• [WERKINSTRUCTIE]:
Schrijf het stuk uit de boekbespreking dat begint bij "De Ploeg, het" en eindigt bij "nieuwsgierigheid te lezen." opnieuw uit, en wissel daarin "nieuwsgierigheid" in voor "belangstelling".

De Ploeg, het expressionisme en de architectuur
Boeken die te maken hebben met de Amsterdamse School zijn altijd welkom, vooral als zij gaan over onderbelichte aspecten, zoals de Groningse expressionistische architectuur in relatie tot De Ploeg. Kees van der Ploeg, universiteit docent architectuurgeschiedenis aan de Rijksuniversiteit Groningen, publiceerde er onlangs een boek over. Van der Ploeg schreef onder meer een uitstekende en bovendien mooi geïllustreerde biografie over de architect Egbert Reitsma, waaruit ik veel informatie heb gehaald voor deze website. Er was dan ook alle reden om deze nieuwe publicatie met nieuwsgierigheid te lezen.
Expressionistisch idioom
Al in de inleiding zet Van der Ploeg de toon voor het boek. Hij is kritisch over de term Amsterdamse School. Immers, het is altijd weer de vraag wie er tot de Amsterdamse School behoren. Moeilijk te plaatsen figuren verdwijnen daarmee ongewild naar het tweede plan. Verder is de geografische beperking problematisch. Goed beschouwd is de Amsterdamse School de lokale variant van een Europese stijl, het expressionisme. Het is daarom volgens de schrijver juister wat er in Groningen plaatsvond niet slechts te beschouwen als een afgeleide van de Amsterdamse School, maar als “de meest noordwestelijke representanten van het expressionistisch idioom”. Verder opent een dergelijke manier van kijken de weg voor het beschouwen en onderzoeken van andere referentiepunten dan de Amsterdamse groep rond De Klerk. Van der Ploeg gaat wat dit betreft vooral in op de invloed die zou zijn uitgegaan van Duitse architecten als Taut, Böhm en Mendelsohn. Zo is bijvoorbeeld een hoofdstuk gewijd aan de affiniteit die Hendrik de Vries met de architectuurvisioenen van Taut gehad moet hebben. De tekeningen van De Vries zijn fantastisch. In dit verband komt ook de Amsterdamse architect Van Epen aan bod, die vergelijkbare visionaire architectuurschetsen maakte.

• [GEGEVEN MATERIAAL]:
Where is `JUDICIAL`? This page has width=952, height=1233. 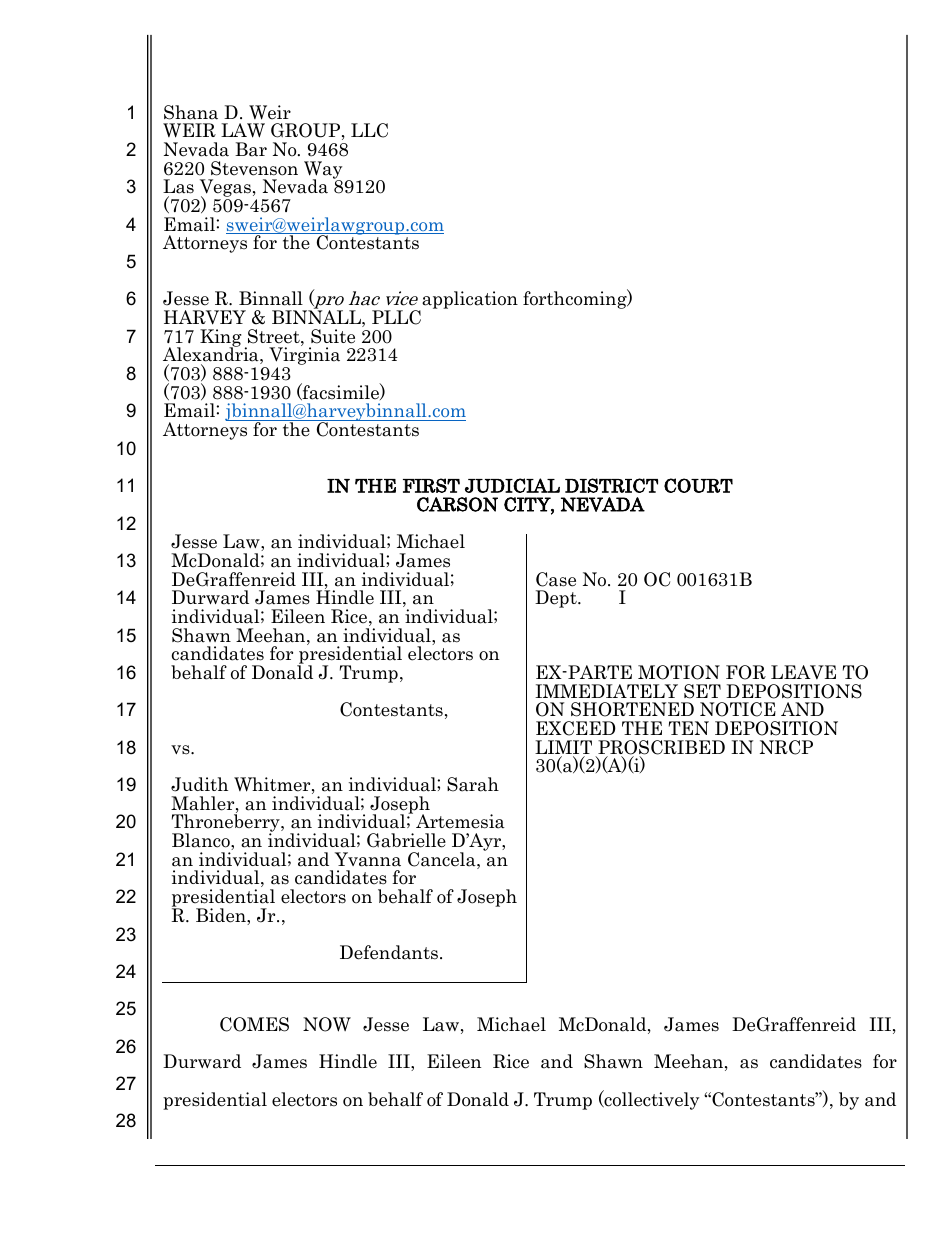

• [JUIST ANTWOORD]:
De Ploeg, het expressionisme en de architectuur
Boeken die te maken hebben met de Amsterdamse School zijn altijd welkom, vooral als zij gaan over onderbelichte aspecten, zoals de Groningse expressionistische architectuur in relatie tot De Ploeg. Kees van der Ploeg, universiteit docent architectuurgeschiedenis aan de Rijksuniversiteit Groningen, publiceerde er onlangs een boek over. Van der Ploeg schreef onder meer een uitstekende en bovendien mooi geïllustreerde biografie over de architect Egbert Reitsma, waaruit ik veel informatie heb gehaald voor deze website. Er was dan ook alle reden om deze nieuwe publicatie met belangstelling te lezen.